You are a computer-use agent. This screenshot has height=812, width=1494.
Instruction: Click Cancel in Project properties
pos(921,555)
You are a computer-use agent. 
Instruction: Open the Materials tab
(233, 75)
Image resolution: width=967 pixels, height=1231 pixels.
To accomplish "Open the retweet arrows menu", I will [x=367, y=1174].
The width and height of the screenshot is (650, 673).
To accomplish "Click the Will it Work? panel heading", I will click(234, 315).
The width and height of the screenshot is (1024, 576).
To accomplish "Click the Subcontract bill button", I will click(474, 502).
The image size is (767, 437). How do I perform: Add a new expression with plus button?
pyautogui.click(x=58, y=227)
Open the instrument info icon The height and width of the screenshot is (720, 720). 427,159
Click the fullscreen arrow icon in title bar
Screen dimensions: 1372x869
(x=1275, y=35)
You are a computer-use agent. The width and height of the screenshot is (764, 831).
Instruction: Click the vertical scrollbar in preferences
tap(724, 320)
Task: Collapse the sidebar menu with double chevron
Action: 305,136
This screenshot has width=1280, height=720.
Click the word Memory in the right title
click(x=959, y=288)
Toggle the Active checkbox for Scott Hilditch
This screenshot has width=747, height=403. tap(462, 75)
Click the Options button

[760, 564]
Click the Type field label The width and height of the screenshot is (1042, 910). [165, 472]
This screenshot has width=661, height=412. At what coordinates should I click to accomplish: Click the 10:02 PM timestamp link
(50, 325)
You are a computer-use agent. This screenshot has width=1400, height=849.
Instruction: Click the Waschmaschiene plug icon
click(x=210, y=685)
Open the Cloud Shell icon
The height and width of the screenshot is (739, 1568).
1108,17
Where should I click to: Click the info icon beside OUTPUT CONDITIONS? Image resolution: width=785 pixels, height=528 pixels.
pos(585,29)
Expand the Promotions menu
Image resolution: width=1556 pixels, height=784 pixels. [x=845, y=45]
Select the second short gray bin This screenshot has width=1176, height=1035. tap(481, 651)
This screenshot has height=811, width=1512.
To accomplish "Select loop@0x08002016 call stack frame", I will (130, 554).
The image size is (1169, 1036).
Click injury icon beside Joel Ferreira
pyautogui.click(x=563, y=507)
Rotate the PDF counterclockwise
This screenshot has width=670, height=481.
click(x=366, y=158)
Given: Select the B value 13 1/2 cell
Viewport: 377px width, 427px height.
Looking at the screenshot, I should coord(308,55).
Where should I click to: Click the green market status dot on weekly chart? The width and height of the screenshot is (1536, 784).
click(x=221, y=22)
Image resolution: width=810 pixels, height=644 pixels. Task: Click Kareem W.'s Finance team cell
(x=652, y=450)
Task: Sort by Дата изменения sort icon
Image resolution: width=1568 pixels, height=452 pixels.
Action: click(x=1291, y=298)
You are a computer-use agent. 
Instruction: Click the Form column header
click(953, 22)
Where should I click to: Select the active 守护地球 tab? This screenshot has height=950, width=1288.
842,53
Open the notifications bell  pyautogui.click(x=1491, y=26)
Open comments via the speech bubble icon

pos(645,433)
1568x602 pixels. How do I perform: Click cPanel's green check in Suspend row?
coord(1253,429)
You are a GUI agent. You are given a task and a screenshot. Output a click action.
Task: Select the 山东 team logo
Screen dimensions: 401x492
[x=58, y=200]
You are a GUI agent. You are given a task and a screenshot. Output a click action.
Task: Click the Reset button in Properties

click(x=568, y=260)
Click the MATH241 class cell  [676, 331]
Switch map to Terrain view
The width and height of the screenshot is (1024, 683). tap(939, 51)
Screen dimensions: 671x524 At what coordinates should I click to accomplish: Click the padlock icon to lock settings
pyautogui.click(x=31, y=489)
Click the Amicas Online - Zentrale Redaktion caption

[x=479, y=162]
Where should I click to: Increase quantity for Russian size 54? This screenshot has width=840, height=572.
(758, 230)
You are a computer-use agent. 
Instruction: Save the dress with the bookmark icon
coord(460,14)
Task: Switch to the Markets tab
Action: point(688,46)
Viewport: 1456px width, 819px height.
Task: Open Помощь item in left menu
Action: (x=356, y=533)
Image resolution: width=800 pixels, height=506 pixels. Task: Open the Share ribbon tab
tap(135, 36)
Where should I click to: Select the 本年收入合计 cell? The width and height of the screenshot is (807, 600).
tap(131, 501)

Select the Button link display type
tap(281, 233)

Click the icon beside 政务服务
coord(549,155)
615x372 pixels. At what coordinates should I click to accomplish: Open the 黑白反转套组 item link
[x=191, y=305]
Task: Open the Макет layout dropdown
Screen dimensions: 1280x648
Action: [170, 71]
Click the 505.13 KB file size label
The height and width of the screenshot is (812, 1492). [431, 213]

· · · ·

* Do this *
Number the lines of the entries above as a list, leaving out the blank lines.

* Output of the exercise *
1. You are a computer-use agent. This screenshot has height=812, width=1494.
2. Instruction: Click Cancel in Project properties
3. pos(921,555)
4. You are a computer-use agent. 
5. Instruction: Open the Materials tab
6. (233, 75)
7. Image resolution: width=967 pixels, height=1231 pixels.
8. To accomplish "Open the retweet arrows menu", I will [x=367, y=1174].
9. The width and height of the screenshot is (650, 673).
10. To accomplish "Click the Will it Work? panel heading", I will click(234, 315).
11. The width and height of the screenshot is (1024, 576).
12. To accomplish "Click the Subcontract bill button", I will click(474, 502).
13. The image size is (767, 437). How do I perform: Add a new expression with plus button?
14. pyautogui.click(x=58, y=227)
15. Open the instrument info icon The height and width of the screenshot is (720, 720). 427,159
16. Click the fullscreen arrow icon in title bar
17. Screen dimensions: 1372x869
18. (x=1275, y=35)
19. You are a computer-use agent. The width and height of the screenshot is (764, 831).
20. Instruction: Click the vertical scrollbar in preferences
21. tap(724, 320)
22. Task: Collapse the sidebar menu with double chevron
23. Action: 305,136
24. This screenshot has width=1280, height=720.
25. Click the word Memory in the right title
26. click(x=959, y=288)
27. Toggle the Active checkbox for Scott Hilditch
28. This screenshot has width=747, height=403. tap(462, 75)
29. Click the Options button
30. [760, 564]
31. Click the Type field label The width and height of the screenshot is (1042, 910). [165, 472]
32. This screenshot has width=661, height=412. At what coordinates should I click to accomplish: Click the 10:02 PM timestamp link
33. (50, 325)
34. You are a computer-use agent. This screenshot has width=1400, height=849.
35. Instruction: Click the Waschmaschiene plug icon
36. click(x=210, y=685)
37. Open the Cloud Shell icon
38. The height and width of the screenshot is (739, 1568).
39. 1108,17
40. Where should I click to: Click the info icon beside OUTPUT CONDITIONS? Image resolution: width=785 pixels, height=528 pixels.
41. pos(585,29)
42. Expand the Promotions menu
43. Image resolution: width=1556 pixels, height=784 pixels. [x=845, y=45]
44. Select the second short gray bin This screenshot has width=1176, height=1035. tap(481, 651)
45. This screenshot has height=811, width=1512.
46. To accomplish "Select loop@0x08002016 call stack frame", I will (130, 554).
47. The image size is (1169, 1036).
48. Click injury icon beside Joel Ferreira
49. pyautogui.click(x=563, y=507)
50. Rotate the PDF counterclockwise
51. This screenshot has width=670, height=481.
52. click(x=366, y=158)
53. Given: Select the B value 13 1/2 cell
54. Viewport: 377px width, 427px height.
55. Looking at the screenshot, I should coord(308,55).
56. Where should I click to: Click the green market status dot on weekly chart? The width and height of the screenshot is (1536, 784).
57. click(x=221, y=22)
58. Image resolution: width=810 pixels, height=644 pixels. Task: Click Kareem W.'s Finance team cell
59. (x=652, y=450)
60. Task: Sort by Дата изменения sort icon
61. Image resolution: width=1568 pixels, height=452 pixels.
62. Action: click(x=1291, y=298)
63. You are a computer-use agent. 
64. Instruction: Click the Form column header
65. click(953, 22)
66. Where should I click to: Select the active 守护地球 tab? This screenshot has height=950, width=1288.
67. 842,53
68. Open the notifications bell  pyautogui.click(x=1491, y=26)
69. Open comments via the speech bubble icon
70. pos(645,433)
71. 1568x602 pixels. How do I perform: Click cPanel's green check in Suspend row?
72. coord(1253,429)
73. You are a GUI agent. You are given a task and a screenshot. Output a click action.
74. Task: Select the 山东 team logo
75. Screen dimensions: 401x492
76. [x=58, y=200]
77. You are a GUI agent. You are given a task and a screenshot. Output a click action.
78. Task: Click the Reset button in Properties
79. click(x=568, y=260)
80. Click the MATH241 class cell  [676, 331]
81. Switch map to Terrain view
82. The width and height of the screenshot is (1024, 683). tap(939, 51)
83. Screen dimensions: 671x524 At what coordinates should I click to accomplish: Click the padlock icon to lock settings
84. pyautogui.click(x=31, y=489)
85. Click the Amicas Online - Zentrale Redaktion caption
86. [x=479, y=162]
87. Where should I click to: Increase quantity for Russian size 54? This screenshot has width=840, height=572.
88. (758, 230)
89. You are a computer-use agent. 
90. Instruction: Save the dress with the bookmark icon
91. coord(460,14)
92. Task: Switch to the Markets tab
93. Action: point(688,46)
94. Viewport: 1456px width, 819px height.
95. Task: Open Помощь item in left menu
96. Action: (x=356, y=533)
97. Image resolution: width=800 pixels, height=506 pixels. Task: Open the Share ribbon tab
98. tap(135, 36)
99. Where should I click to: Select the 本年收入合计 cell? The width and height of the screenshot is (807, 600).
100. tap(131, 501)
101. Select the Button link display type
102. tap(281, 233)
103. Click the icon beside 政务服务
104. coord(549,155)
105. 615x372 pixels. At what coordinates should I click to accomplish: Open the 黑白反转套组 item link
106. [x=191, y=305]
107. Task: Open the Макет layout dropdown
108. Screen dimensions: 1280x648
109. Action: [170, 71]
110. Click the 505.13 KB file size label
111. The height and width of the screenshot is (812, 1492). [431, 213]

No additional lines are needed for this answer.